First of all I want to say Thanks to everyone for all the love on the post about my fitness journey. You guys are all so great and so supportive. And second I got so many questions about the recipes from last week that I decided to share them all with you. Here are the healthy recipes of some of the foods I ate last week.
AVOCADO AND SALMON TOAST
2 TBS fat-free yogurt 2 tbsp
½ juiced lemon
2 slices, toasted rye bread
a pinch of cayenne pepper
¼ cucumber ribboned with a veg peeler
salad cress a handful
½ seeded and finely diced red chilli
1 TBSP mint finely chopped
1 tomato, finely diced
1TSP white wine vinegar
Make the dressing by mixing all the ingredients together with some seasoning.
Halve the avocado, remove the stone and scoop the flesh into a bowl. Add the yogurt and lemon juice and mash everything with a fork. Season with salt and black pepper.
Divide the avocado between the toasted rye bread, sprinkle over a little cayenne pepper and add the smoked salmon and cucumber. Spoon over the dressing, then top with the cress.
2 handfuls baby spinach
1 ripe banana
1 cup almond milk
1 cup frozen pineapple chunks
1/2 tsp of ginger
1 tbsp chia seeds
Place all of the ingredients into a blender. Pulse until smooth.
If smoothie is too thick, add water. If too thin, add ice.
Serve and garnish with a sprinkle of chia seeds, optional.
3 oz Butter Ghee
1 tsp Coarse Real Salt
Zest of 1 Lemon
1 T Fresh Parsley chopped
1 t Fresh Dill chopped
1 Clove Garlic minced
Dash of White Pepper
4 4-5 oz Wild Salmon Fillets
Place all ingredients except for salmon in a small bowl and melt in
the microwave for 30-45 seconds.
Stir until combined.
Place the salmon fillets on a parchment lined baking sheet.
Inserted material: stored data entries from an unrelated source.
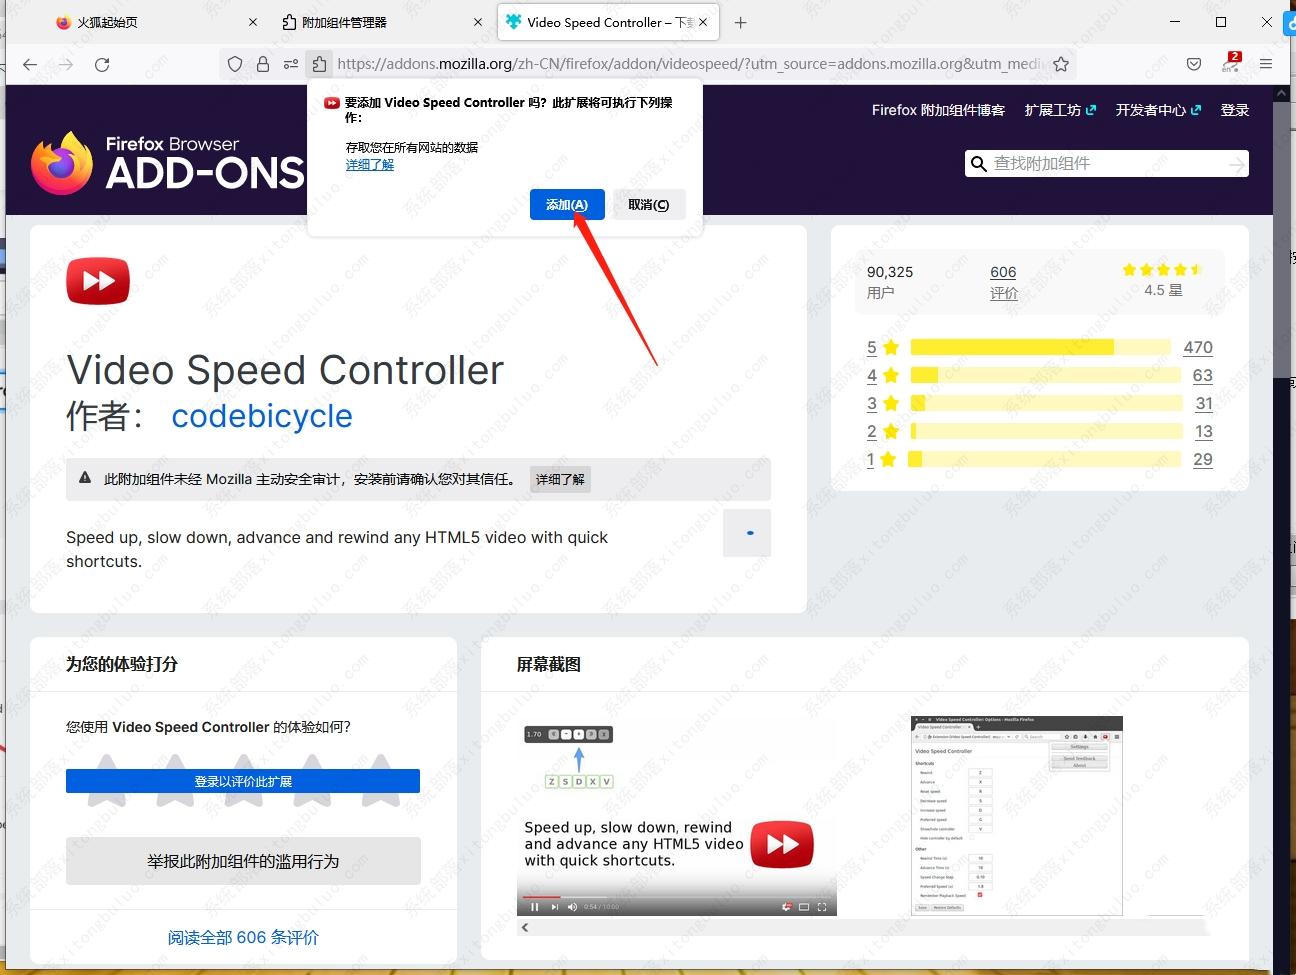This screenshot has width=1296, height=975.
Task: Open 详细了解 link in permission popup
Action: (x=370, y=165)
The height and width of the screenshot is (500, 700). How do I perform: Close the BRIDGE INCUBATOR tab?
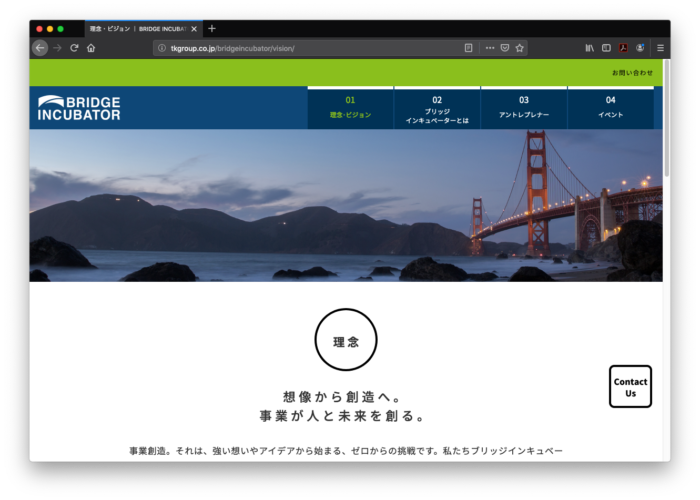[x=194, y=29]
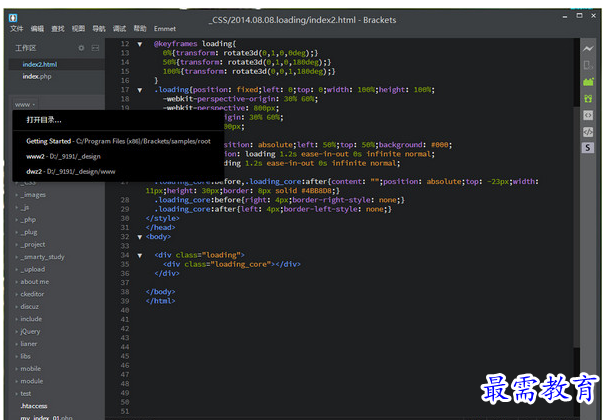605x420 pixels.
Task: Fold the body tag code block
Action: click(140, 237)
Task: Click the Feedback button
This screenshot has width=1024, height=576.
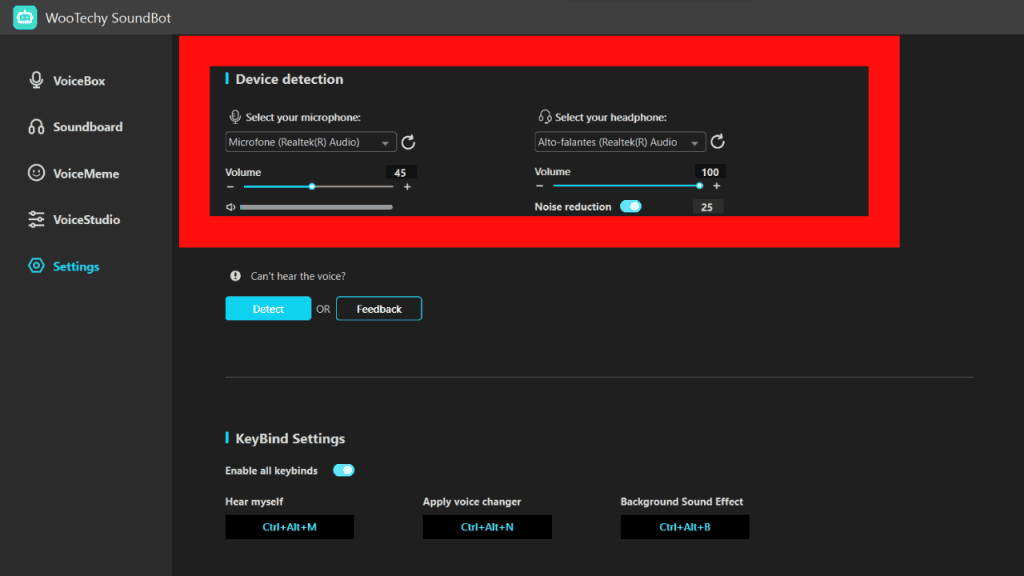Action: click(379, 309)
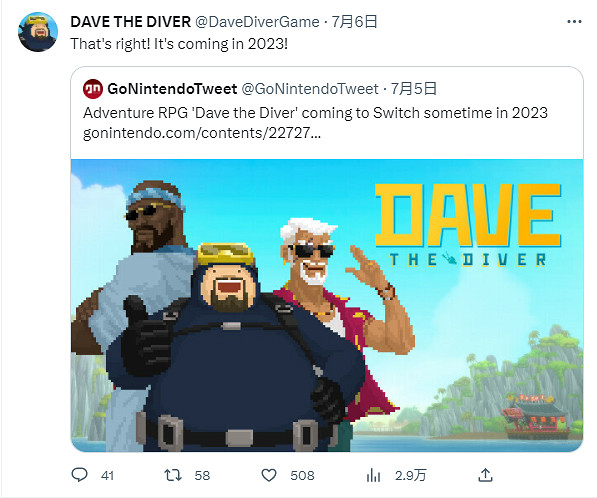Click the like count 508
The image size is (597, 498).
(302, 476)
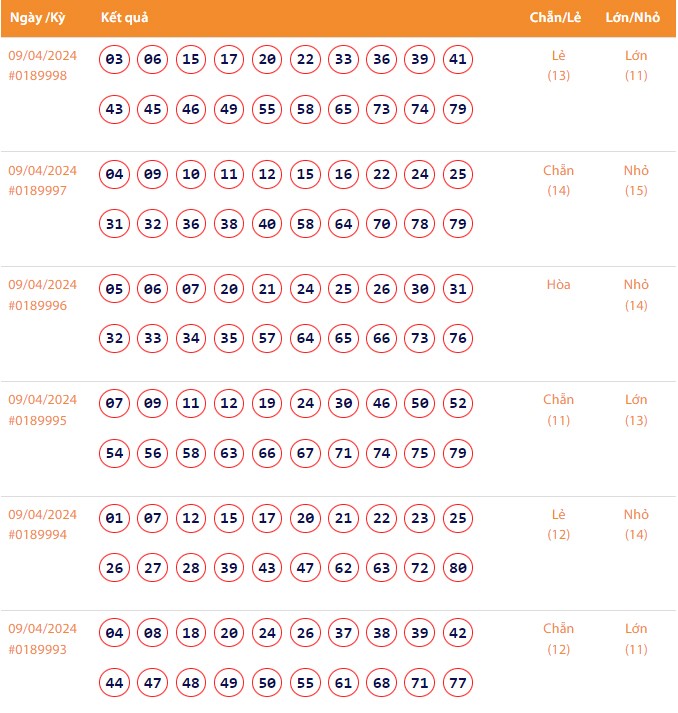This screenshot has width=678, height=713.
Task: Open draw #0189997 link
Action: (x=38, y=191)
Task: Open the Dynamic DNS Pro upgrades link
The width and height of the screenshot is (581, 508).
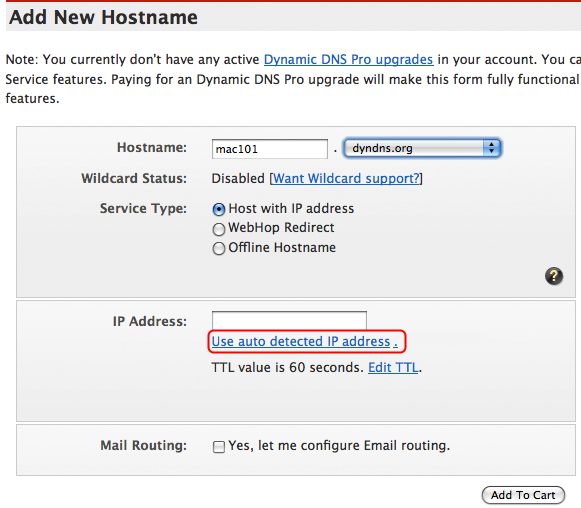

Using a pastry brush, coat the salmon with the lemon herb butter, evenly spreading it over the tops of each fillet.
Bake in an oven preheated to 400 degrees on the top or second to top rack for 10-12 minutes, or until salmon is cooked through and flakes easily with a fork.
2 collard leaves
½ cup basil pesto hummus
10 asparagus spears, roasted or raw
½ cup cucumber, peeled and sliced into short thin strips
1-2 carrots, peeled and sliced into short thin strips
½ cup zucchini, sliced into short thin strips
½ cup radish, sliced into short thin strips
½ cup red cabbage, sliced thin
micro greens, sprouts or baby greens
Wash and dry collard leaves and then use a paring knife to shave down the stems. This will make them much easier to fold.
Place collard leaves on a flat surface, spread ¼ cup of hummus near the top/middle of each leaf, fill each leaf with the remaining veggies, splitting each amount between the two wraps. Wrap the leaves as you would a burrito. Cut each wrap in half and enjoy.
YOGURT FRUIT PARFAIT
1/2 cup of yogurt(can be any flavour you want )
1/2cup of blueberries
1/2 banana cut into slices
drizzle of honey
In a mason jar layer in this order, yogurt, blueberries, strawberries, banana and honey
You can pre make this over night ready to grab in the morning.